# EXERCISE REQUIREMENTS
Give only the number of lines in the listing below where the string "will" occurs.

# MATERIAL SHOWN
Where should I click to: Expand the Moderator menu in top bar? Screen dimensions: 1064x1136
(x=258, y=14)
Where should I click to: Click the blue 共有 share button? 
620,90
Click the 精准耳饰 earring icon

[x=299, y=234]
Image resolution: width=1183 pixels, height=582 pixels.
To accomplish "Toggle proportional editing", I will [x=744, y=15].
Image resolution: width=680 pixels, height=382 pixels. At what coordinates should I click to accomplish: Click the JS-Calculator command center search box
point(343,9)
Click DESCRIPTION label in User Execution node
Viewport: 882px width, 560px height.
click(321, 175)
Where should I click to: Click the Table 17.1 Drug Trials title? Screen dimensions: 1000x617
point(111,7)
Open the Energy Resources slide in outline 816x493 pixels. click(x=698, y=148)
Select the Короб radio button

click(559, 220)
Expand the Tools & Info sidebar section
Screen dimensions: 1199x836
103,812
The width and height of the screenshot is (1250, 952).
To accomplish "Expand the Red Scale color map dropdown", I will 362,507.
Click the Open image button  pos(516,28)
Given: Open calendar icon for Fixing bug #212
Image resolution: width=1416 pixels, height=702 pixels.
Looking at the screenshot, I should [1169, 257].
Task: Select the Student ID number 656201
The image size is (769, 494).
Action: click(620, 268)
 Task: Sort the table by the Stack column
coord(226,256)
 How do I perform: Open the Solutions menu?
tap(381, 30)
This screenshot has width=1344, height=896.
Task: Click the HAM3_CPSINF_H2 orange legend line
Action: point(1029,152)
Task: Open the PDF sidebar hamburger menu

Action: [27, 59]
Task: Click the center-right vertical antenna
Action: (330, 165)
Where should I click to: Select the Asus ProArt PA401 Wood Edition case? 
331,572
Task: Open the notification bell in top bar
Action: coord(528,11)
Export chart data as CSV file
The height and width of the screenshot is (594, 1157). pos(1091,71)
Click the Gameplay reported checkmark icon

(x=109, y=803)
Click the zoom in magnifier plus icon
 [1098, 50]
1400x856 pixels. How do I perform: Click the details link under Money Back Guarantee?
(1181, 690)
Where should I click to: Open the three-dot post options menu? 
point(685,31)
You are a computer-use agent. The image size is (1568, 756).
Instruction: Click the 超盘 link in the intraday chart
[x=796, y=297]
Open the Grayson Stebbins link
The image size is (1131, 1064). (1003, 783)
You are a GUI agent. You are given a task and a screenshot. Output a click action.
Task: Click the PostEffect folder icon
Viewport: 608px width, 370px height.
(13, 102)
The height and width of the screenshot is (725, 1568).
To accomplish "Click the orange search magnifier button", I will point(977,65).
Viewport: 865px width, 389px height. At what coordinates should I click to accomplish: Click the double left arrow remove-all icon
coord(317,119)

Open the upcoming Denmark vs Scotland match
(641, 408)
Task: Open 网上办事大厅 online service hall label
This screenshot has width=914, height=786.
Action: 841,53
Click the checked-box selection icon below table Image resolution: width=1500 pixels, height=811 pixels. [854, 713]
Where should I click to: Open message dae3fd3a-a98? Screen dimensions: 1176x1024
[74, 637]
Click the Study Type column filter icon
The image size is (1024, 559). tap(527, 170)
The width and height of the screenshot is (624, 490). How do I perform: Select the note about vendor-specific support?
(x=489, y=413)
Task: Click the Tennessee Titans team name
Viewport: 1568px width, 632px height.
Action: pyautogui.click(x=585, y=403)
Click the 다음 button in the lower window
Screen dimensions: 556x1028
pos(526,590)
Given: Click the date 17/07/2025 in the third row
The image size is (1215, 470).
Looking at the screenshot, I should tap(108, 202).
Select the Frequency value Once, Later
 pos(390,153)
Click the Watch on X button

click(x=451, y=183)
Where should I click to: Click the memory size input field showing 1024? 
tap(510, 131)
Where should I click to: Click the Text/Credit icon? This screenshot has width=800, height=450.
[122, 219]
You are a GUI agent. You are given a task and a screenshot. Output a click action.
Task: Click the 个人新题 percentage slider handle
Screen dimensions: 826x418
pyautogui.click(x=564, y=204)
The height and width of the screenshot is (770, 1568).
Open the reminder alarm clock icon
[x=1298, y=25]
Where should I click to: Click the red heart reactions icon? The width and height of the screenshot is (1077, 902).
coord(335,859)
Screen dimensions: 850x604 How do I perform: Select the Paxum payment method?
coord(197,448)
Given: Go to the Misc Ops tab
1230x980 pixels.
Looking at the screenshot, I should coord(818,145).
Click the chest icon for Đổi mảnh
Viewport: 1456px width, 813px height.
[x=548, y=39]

# FINISHED TASK
3